*Task requirements*
Format the records as a numbered list, starting at the line containing "You are a GUI" and running through the last line, inclusive. Skip blank lines and omit the pictures.

*Input rows*

-- BEGIN --

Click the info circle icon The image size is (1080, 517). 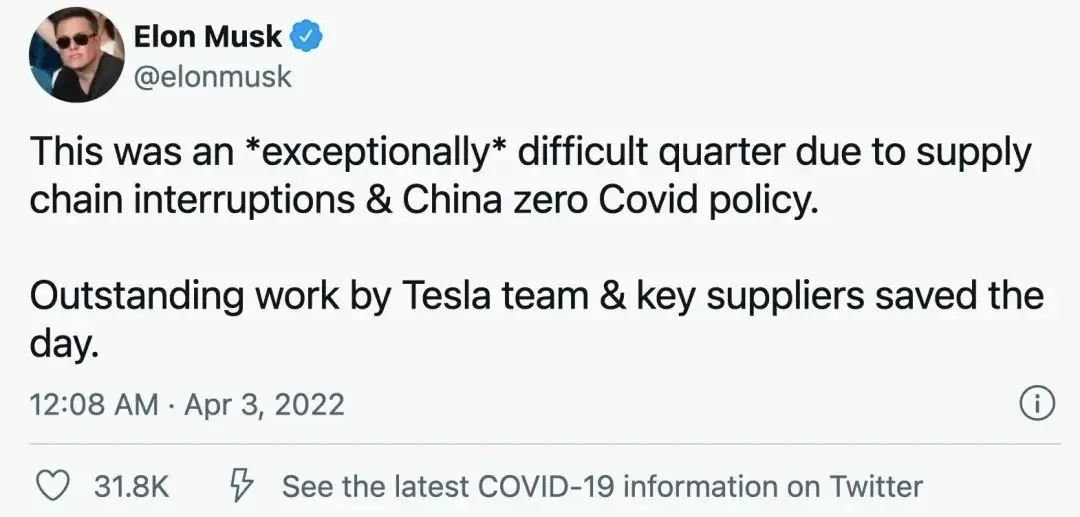click(x=1036, y=404)
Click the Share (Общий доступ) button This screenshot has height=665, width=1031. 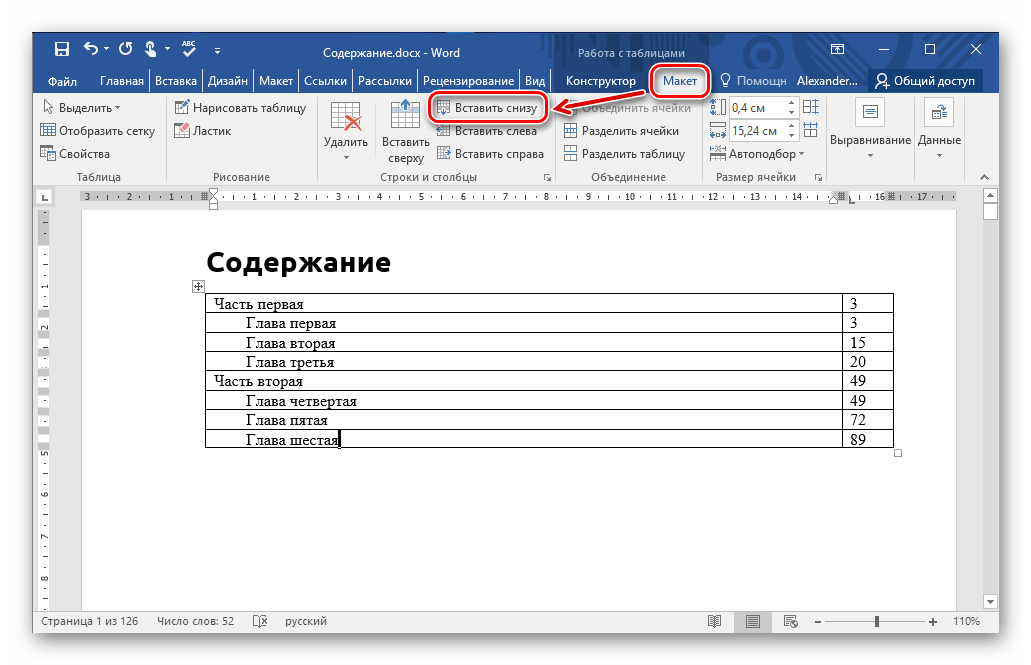point(926,81)
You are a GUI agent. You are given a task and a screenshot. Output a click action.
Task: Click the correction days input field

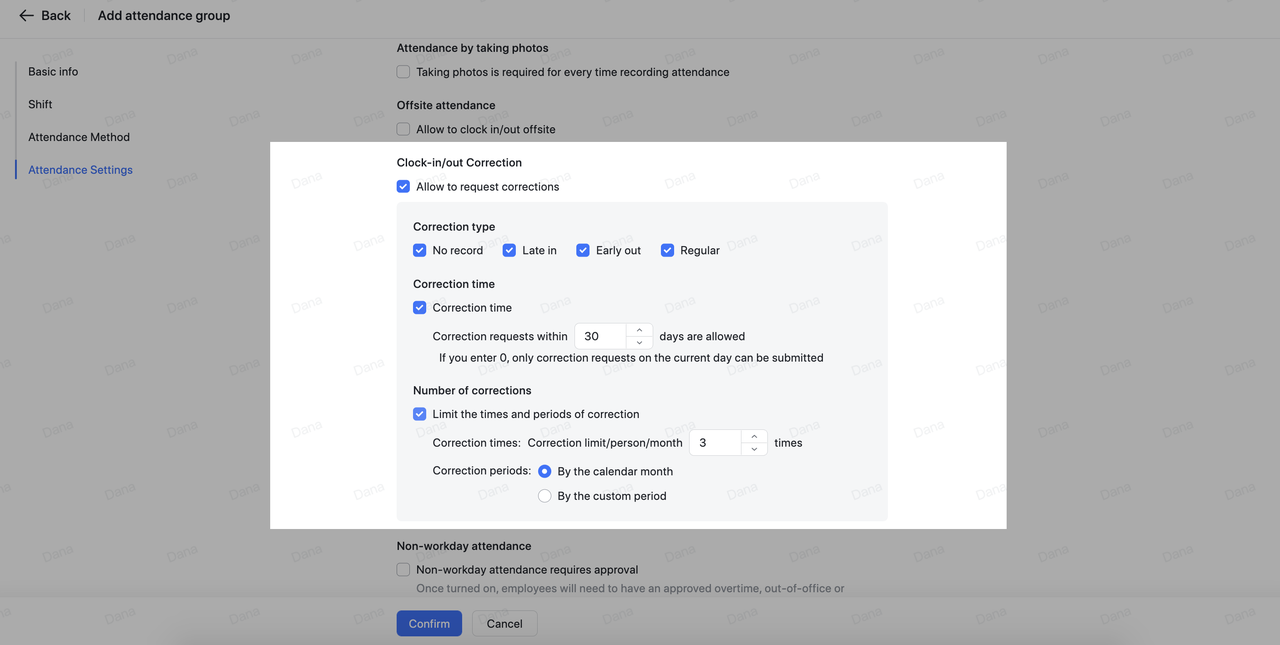click(x=601, y=337)
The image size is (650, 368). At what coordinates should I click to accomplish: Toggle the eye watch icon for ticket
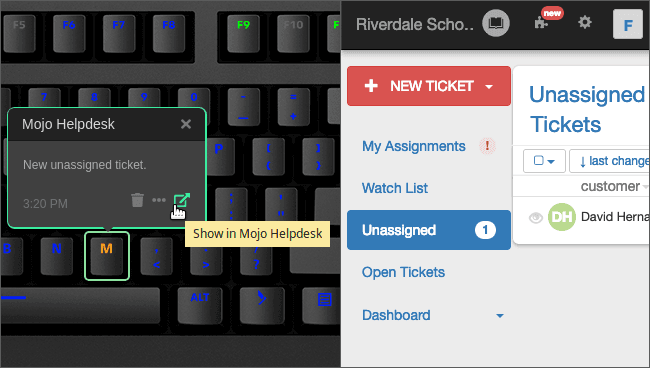(536, 218)
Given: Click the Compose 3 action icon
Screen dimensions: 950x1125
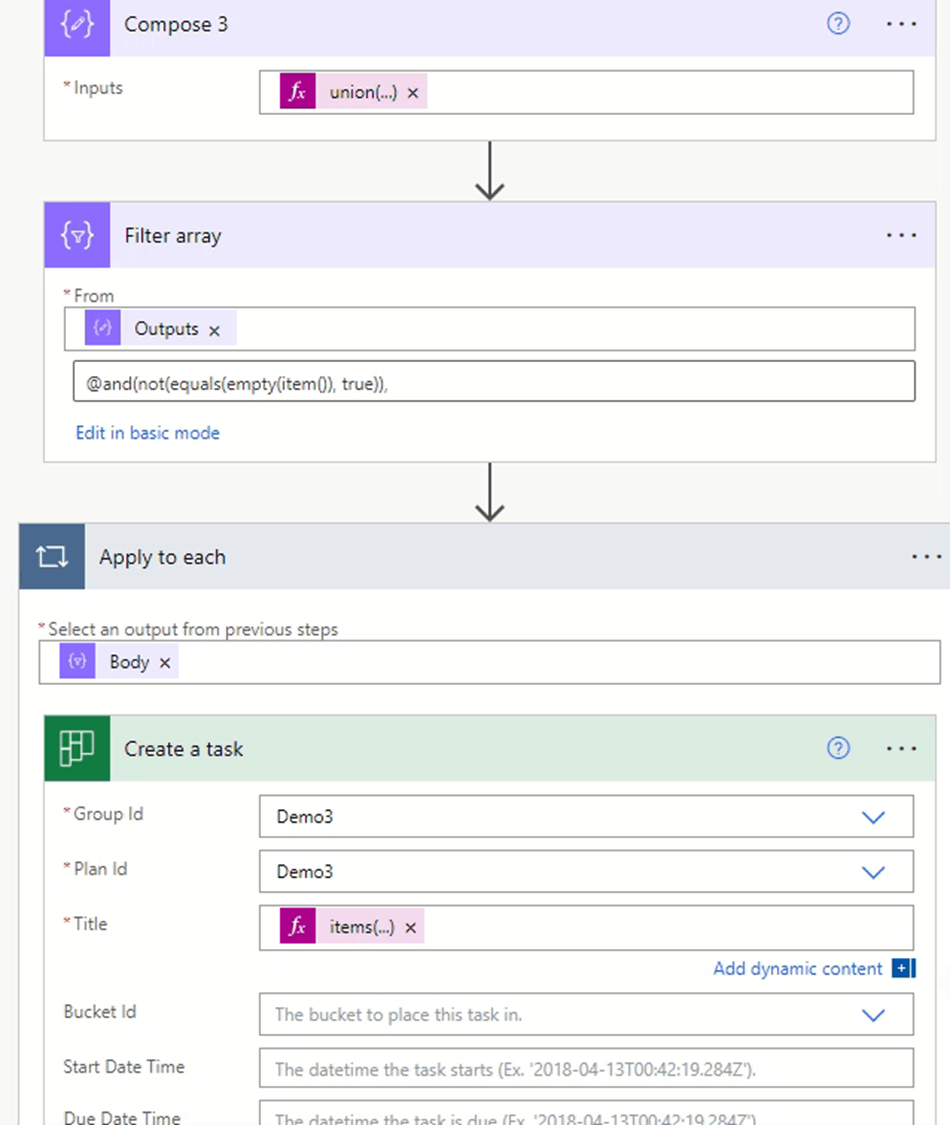Looking at the screenshot, I should [77, 25].
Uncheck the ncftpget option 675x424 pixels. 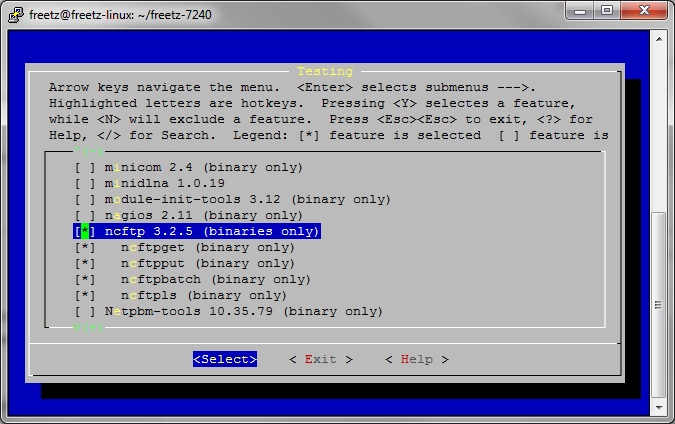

-- END --

*Task solution*
1. You are a GUI agent. You are given a task and a screenshot. Output a click action.
2. Task: Click the correction days input field
3. click(x=601, y=337)
4. The image size is (650, 368). At what coordinates should I click to accomplish: Toggle the eye watch icon for ticket
5. (536, 218)
6. Given: Click the Compose 3 action icon
7. Screen dimensions: 950x1125
8. Looking at the screenshot, I should [77, 25].
9. Uncheck the ncftpget option 675x424 pixels. 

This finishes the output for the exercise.